Arkansas Transit Homes, Inc. v. Stone

Decision Date12 February 1990
Docket NumberNo. 89-291,89-291
Citation783 S.W.2d 860,301 Ark. 323
PartiesARKANSAS TRANSIT HOMES, INC., Crews Mobile Home Service, Inc. and Transit Homes of America, Inc., Appellants, v. Dwayne STONE, d/b/a Stone Mobile Home Service, Appellee.
CourtArkansas Supreme Court

Kemp, Duckett, Hopkins & Spradley, Little Rock, for appellants.

Scott E. Daniel, No. Little Rock, for appellee.

GLAZE, Justice.

This is an appeal from the trial court's affirmance of the Arkansas Transportation Safety Agency, Transportation Regulatory Board's (Board) granting Dwayne Stone a certificate of public convenience and necessity to operate as a motor common carrier in intrastate commerce. The appellee's certificate is limited to secondary moves of mobile homes, which are any moves other than moving a new mobile home from a dealership, over irregular routes between points in Cleburne, Conway, Faulkner, Perry, Van Buren, and White Counties. Appellants, three companies who transport mobile homes in the areas where the appellee sought authority, protested the awarding of the certificate to the appellee below and here on appeal. 1 On appeal, they contend that the Board's order is contrary to the preponderance of the evidence. We reverse.
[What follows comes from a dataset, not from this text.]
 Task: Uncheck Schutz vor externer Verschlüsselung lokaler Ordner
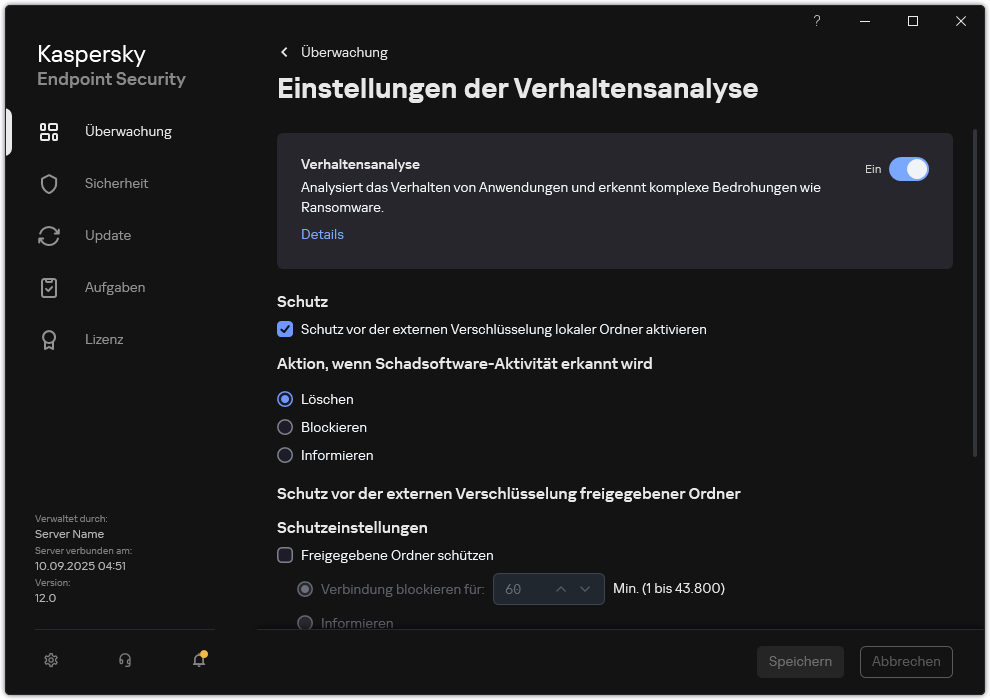click(x=285, y=329)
At the hearing before the Board, the appellee and five witnesses testified in support of his application. The appellee stated that he had been working with mobile homes since 1967, and if he was granted the certificate he would be the sole driver. In his testimony, he stated that he had previously filed an application for a certificate of public convenience and necessity on August 12, 1976, but it had been denied. He also testified that he had an ad in the phone book stating that he would provide escorts in and around Conway in a fifty mile radius, but that he had placed the ad before the hearing and just had not removed it. While the appellee stated that he tried to keep his business within the commercial zone, he candidly admitted that he had recently made moves outside the commercial zone of Conway without proper authorization. He also admitted that he was aware he needed the Board's certification to permit him to engage in the intrastate movement of mobile homes, outside the commercial zone of the city.

Three of the appellee's witnesses, as noted by the Board, testified as to their experiences with moves of mobile homes within the commercial zone of the city. These moves are not regulated by the Board, and thus no authorization is required. The other two witnesses, who are partners in Keathley Enterprises, a mobile home dealership engaged in buying and selling used and repossessed mobile homes, testified about bad experiences with using the other moving companies and about good experiences with using the appellee in moving mobile homes. In recounting those moves, the witnesses stated that the appellee had recently made unauthorized moves for them outside the commercial zone of Conway. In countering this evidence, the appellants mainly testified as to the amount of business they would lose, and requested that they be given an opportunity to provide any needed service before the appellee is authorized to provide new service.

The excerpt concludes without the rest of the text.